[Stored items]
┄┄┄┄┄┄┄┄┄┄
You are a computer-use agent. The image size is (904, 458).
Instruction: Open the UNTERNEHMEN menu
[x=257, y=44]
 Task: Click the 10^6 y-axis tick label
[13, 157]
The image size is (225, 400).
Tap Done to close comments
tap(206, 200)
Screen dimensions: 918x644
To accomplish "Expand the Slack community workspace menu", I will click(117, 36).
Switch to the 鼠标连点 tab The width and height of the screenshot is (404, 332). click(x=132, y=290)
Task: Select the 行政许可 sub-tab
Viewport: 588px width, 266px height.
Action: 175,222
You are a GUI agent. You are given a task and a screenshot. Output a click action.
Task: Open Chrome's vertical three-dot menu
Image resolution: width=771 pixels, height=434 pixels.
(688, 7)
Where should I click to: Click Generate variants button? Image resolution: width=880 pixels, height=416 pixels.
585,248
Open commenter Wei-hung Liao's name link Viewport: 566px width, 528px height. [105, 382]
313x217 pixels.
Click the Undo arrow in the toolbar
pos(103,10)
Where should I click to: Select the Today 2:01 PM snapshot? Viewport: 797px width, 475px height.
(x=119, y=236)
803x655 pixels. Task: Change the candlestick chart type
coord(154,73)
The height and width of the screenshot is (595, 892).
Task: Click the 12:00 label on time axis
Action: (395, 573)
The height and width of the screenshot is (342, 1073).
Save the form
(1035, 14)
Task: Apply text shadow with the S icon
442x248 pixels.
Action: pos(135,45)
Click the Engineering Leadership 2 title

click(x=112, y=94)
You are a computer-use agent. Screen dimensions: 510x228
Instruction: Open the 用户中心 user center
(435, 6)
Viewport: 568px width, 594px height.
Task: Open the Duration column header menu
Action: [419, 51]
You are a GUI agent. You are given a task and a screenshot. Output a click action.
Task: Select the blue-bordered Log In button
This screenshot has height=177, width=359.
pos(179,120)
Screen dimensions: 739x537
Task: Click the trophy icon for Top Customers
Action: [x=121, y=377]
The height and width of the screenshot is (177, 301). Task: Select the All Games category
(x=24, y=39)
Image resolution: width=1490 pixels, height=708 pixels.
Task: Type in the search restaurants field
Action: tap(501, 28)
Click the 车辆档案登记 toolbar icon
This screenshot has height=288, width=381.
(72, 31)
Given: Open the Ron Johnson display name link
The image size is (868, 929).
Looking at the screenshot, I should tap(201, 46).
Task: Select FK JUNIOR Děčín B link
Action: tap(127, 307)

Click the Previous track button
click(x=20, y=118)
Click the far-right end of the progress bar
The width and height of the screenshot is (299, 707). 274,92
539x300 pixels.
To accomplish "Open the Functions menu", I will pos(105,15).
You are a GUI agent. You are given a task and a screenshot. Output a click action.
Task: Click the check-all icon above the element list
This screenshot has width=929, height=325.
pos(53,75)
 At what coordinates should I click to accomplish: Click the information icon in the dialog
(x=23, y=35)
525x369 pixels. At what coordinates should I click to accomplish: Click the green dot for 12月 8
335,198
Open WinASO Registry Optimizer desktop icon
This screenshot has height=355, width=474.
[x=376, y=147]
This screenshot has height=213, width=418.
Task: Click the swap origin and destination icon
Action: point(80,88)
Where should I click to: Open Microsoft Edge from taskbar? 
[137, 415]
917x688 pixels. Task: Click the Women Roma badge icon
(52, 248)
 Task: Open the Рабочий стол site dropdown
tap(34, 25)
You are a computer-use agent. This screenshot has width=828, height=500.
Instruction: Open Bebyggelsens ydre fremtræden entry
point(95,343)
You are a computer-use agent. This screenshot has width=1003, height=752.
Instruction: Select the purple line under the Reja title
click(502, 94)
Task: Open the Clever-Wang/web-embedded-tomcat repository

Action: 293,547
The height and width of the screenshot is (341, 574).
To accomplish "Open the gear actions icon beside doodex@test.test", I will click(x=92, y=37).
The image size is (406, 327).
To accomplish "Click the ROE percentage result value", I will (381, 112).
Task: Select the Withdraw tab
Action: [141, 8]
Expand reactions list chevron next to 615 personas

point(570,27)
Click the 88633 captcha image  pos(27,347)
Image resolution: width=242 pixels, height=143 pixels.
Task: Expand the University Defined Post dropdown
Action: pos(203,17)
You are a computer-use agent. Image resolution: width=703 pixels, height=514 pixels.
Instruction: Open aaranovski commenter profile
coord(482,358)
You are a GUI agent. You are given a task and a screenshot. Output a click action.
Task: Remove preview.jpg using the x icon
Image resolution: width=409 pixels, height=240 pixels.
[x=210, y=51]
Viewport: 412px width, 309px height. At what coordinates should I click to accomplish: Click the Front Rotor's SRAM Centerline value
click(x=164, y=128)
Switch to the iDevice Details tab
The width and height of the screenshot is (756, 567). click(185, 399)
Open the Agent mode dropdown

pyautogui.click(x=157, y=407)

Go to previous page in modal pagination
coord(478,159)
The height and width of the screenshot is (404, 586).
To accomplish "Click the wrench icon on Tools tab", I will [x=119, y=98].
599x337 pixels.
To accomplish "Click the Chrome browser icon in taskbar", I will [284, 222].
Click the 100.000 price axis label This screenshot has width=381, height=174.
┄┄┄┄┄┄┄┄┄┄
Copy every line of the data above exactly.

Answer area:
You are a computer-use agent. The image size is (904, 458).
Instruction: Open the UNTERNEHMEN menu
[x=257, y=44]
 Task: Click the 10^6 y-axis tick label
[13, 157]
The image size is (225, 400).
Tap Done to close comments
tap(206, 200)
Screen dimensions: 918x644
To accomplish "Expand the Slack community workspace menu", I will click(117, 36).
Switch to the 鼠标连点 tab The width and height of the screenshot is (404, 332). click(x=132, y=290)
Task: Select the 行政许可 sub-tab
Viewport: 588px width, 266px height.
Action: 175,222
You are a GUI agent. You are given a task and a screenshot. Output a click action.
Task: Open Chrome's vertical three-dot menu
Image resolution: width=771 pixels, height=434 pixels.
(688, 7)
Where should I click to: Click Generate variants button? Image resolution: width=880 pixels, height=416 pixels.
585,248
Open commenter Wei-hung Liao's name link Viewport: 566px width, 528px height. [105, 382]
313x217 pixels.
Click the Undo arrow in the toolbar
pos(103,10)
Where should I click to: Select the Today 2:01 PM snapshot? Viewport: 797px width, 475px height.
(x=119, y=236)
803x655 pixels. Task: Change the candlestick chart type
coord(154,73)
The height and width of the screenshot is (595, 892).
Task: Click the 12:00 label on time axis
Action: (395, 573)
The height and width of the screenshot is (342, 1073).
Save the form
(1035, 14)
Task: Apply text shadow with the S icon
442x248 pixels.
Action: pos(135,45)
Click the Engineering Leadership 2 title

click(x=112, y=94)
You are a computer-use agent. Screen dimensions: 510x228
Instruction: Open the 用户中心 user center
(435, 6)
Viewport: 568px width, 594px height.
Task: Open the Duration column header menu
Action: [419, 51]
You are a GUI agent. You are given a task and a screenshot. Output a click action.
Task: Select the blue-bordered Log In button
This screenshot has height=177, width=359.
pos(179,120)
Screen dimensions: 739x537
Task: Click the trophy icon for Top Customers
Action: [x=121, y=377]
The height and width of the screenshot is (177, 301). Task: Select the All Games category
(x=24, y=39)
Image resolution: width=1490 pixels, height=708 pixels.
Task: Type in the search restaurants field
Action: tap(501, 28)
Click the 车辆档案登记 toolbar icon
This screenshot has height=288, width=381.
(72, 31)
Given: Open the Ron Johnson display name link
The image size is (868, 929).
Looking at the screenshot, I should tap(201, 46).
Task: Select FK JUNIOR Děčín B link
Action: tap(127, 307)

Click the Previous track button
click(x=20, y=118)
Click the far-right end of the progress bar
The width and height of the screenshot is (299, 707). 274,92
539x300 pixels.
To accomplish "Open the Functions menu", I will pos(105,15).
You are a GUI agent. You are given a task and a screenshot. Output a click action.
Task: Click the check-all icon above the element list
This screenshot has width=929, height=325.
pos(53,75)
 At what coordinates should I click to accomplish: Click the information icon in the dialog
(x=23, y=35)
525x369 pixels. At what coordinates should I click to accomplish: Click the green dot for 12月 8
335,198
Open WinASO Registry Optimizer desktop icon
This screenshot has height=355, width=474.
[x=376, y=147]
This screenshot has height=213, width=418.
Task: Click the swap origin and destination icon
Action: point(80,88)
Where should I click to: Open Microsoft Edge from taskbar? 
[137, 415]
917x688 pixels. Task: Click the Women Roma badge icon
(52, 248)
 Task: Open the Рабочий стол site dropdown
tap(34, 25)
You are a computer-use agent. This screenshot has width=828, height=500.
Instruction: Open Bebyggelsens ydre fremtræden entry
point(95,343)
You are a computer-use agent. This screenshot has width=1003, height=752.
Instruction: Select the purple line under the Reja title
click(502, 94)
Task: Open the Clever-Wang/web-embedded-tomcat repository

Action: 293,547
The height and width of the screenshot is (341, 574).
To accomplish "Open the gear actions icon beside doodex@test.test", I will click(x=92, y=37).
The image size is (406, 327).
To accomplish "Click the ROE percentage result value", I will (381, 112).
Task: Select the Withdraw tab
Action: [141, 8]
Expand reactions list chevron next to 615 personas

point(570,27)
Click the 88633 captcha image  pos(27,347)
Image resolution: width=242 pixels, height=143 pixels.
Task: Expand the University Defined Post dropdown
Action: pos(203,17)
You are a computer-use agent. Image resolution: width=703 pixels, height=514 pixels.
Instruction: Open aaranovski commenter profile
coord(482,358)
You are a GUI agent. You are given a task and a screenshot. Output a click action.
Task: Remove preview.jpg using the x icon
Image resolution: width=409 pixels, height=240 pixels.
[x=210, y=51]
Viewport: 412px width, 309px height. At what coordinates should I click to accomplish: Click the Front Rotor's SRAM Centerline value
click(x=164, y=128)
Switch to the iDevice Details tab
The width and height of the screenshot is (756, 567). click(185, 399)
Open the Agent mode dropdown

pyautogui.click(x=157, y=407)

Go to previous page in modal pagination
coord(478,159)
The height and width of the screenshot is (404, 586).
To accomplish "Click the wrench icon on Tools tab", I will [x=119, y=98].
599x337 pixels.
To accomplish "Click the Chrome browser icon in taskbar", I will [284, 222].
Click the 100.000 price axis label This screenshot has width=381, height=174.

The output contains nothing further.